YOUR TASKS —
- 1) Reproduce the portion of the budget article starting at "We’ll see if" and ending at "about $10 billion.", copying it word for word.
- 2) Answer the following questions using the budget article.
(a) How much money does the proposal draw from the state's savings account?
(b) In what year did the Texas Legislature order the $350 million cut to the therapy program for children with disabilities?
(c) About how much does the Economic Stabilization Fund currently hold?

#### EXTRACT ####

We’ll see if this goes anywhere.
The chief budget writer in the Texas House on Friday proposed using $1.4 billion from the state’s savings account to pay bills coming due for a wide array of the state’s health and human services programs.
The proposal from state Rep. John Zerwas, R-Richmond, would continue pay raises for Child Protective Services workers that state leaders ordered last year. It would also pay for renovations at the state’s aging mental health hospitals and state-supported living centers for people with disabilities.
And it would partially reverse a sweeping $350 million budget cut to a therapy program for children with disabilities ordered by the Texas Legislature in 2015.
The funding would come from the state’s Economic Stabilization Fund, also known as the Rainy Day Fund, a savings account lawmakers may use in tight budget years. That fund currently has about $10 billion.
“Using a small portion of the Economic Stabilization Fund, combined with spending reductions, is the responsible way for us to close out the current budget cycle and respond to the slowdown in our economy,” Zerwas said in a prepared statement.

#### MATERIAL SUPPLIED ####

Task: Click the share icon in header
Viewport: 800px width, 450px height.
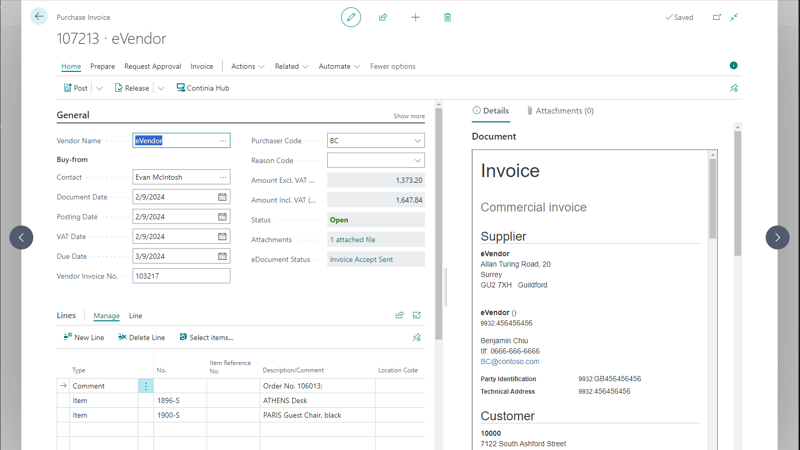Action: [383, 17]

####
#### MATERIAL SUPPLIED ####

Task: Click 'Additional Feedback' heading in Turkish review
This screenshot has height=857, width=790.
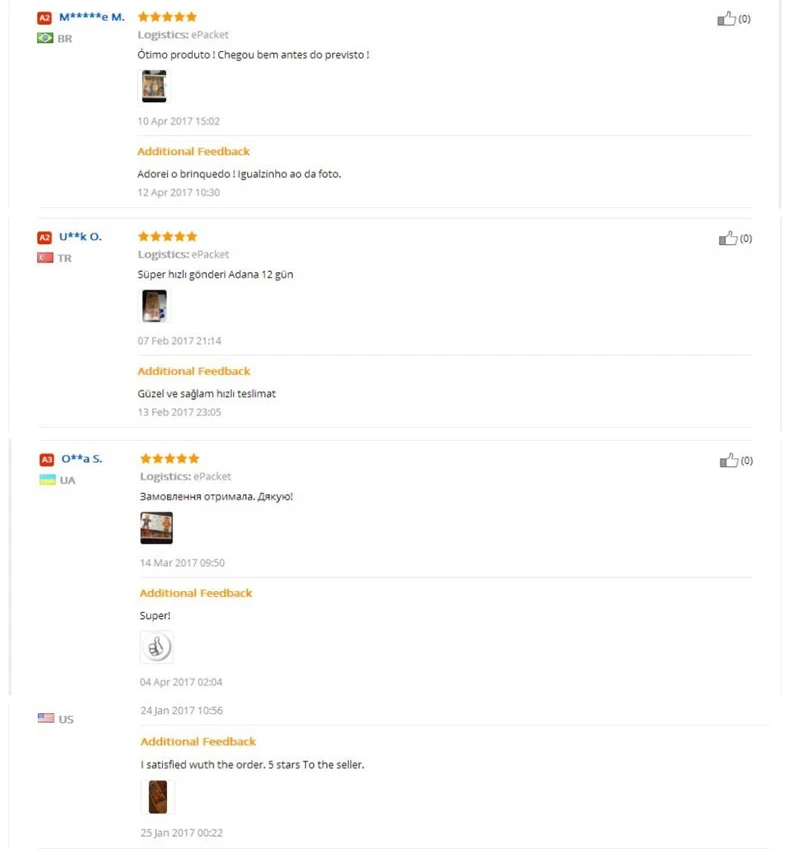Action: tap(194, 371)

####

COMPLETED EXERCISE —
- 1)
We’ll see if this goes anywhere.
The chief budget writer in the Texas House on Friday proposed using $1.4 billion from the state’s savings account to pay bills coming due for a wide array of the state’s health and human services programs.
The proposal from state Rep. John Zerwas, R-Richmond, would continue pay raises for Child Protective Services workers that state leaders ordered last year. It would also pay for renovations at the state’s aging mental health hospitals and state-supported living centers for people with disabilities.
And it would partially reverse a sweeping $350 million budget cut to a therapy program for children with disabilities ordered by the Texas Legislature in 2015.
The funding would come from the state’s Economic Stabilization Fund, also known as the Rainy Day Fund, a savings account lawmakers may use in tight budget years. That fund currently has about $10 billion.

- 2)
(a) $1.4 billion
(b) 2015
(c) About $10 billion